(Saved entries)
* * *

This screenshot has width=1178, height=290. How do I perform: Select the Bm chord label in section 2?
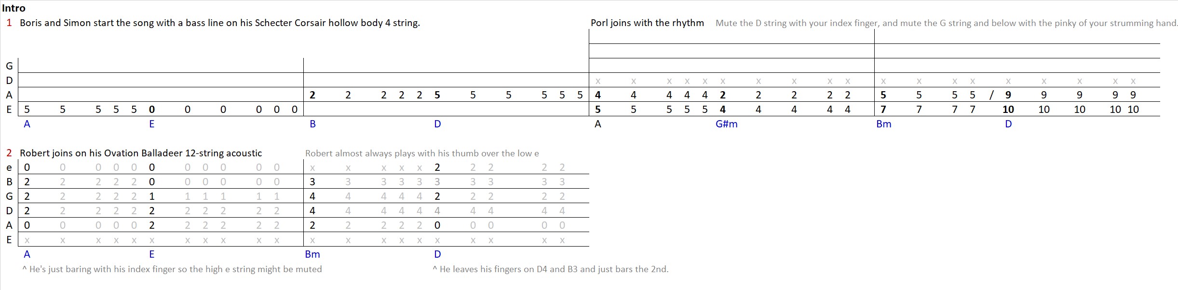(312, 254)
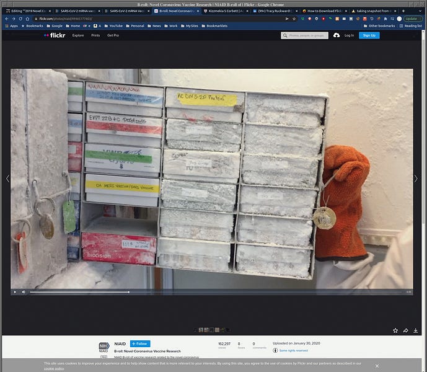Play the vaccine research video
The height and width of the screenshot is (372, 427).
coord(15,291)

* * *

The entries above should be reproduced exactly, without their pictures.

=== Your response ===
This screenshot has width=1178, height=290. How do I perform: Select the Bm chord label in section 2?
(312, 254)
Play the vaccine research video
The height and width of the screenshot is (372, 427).
coord(15,291)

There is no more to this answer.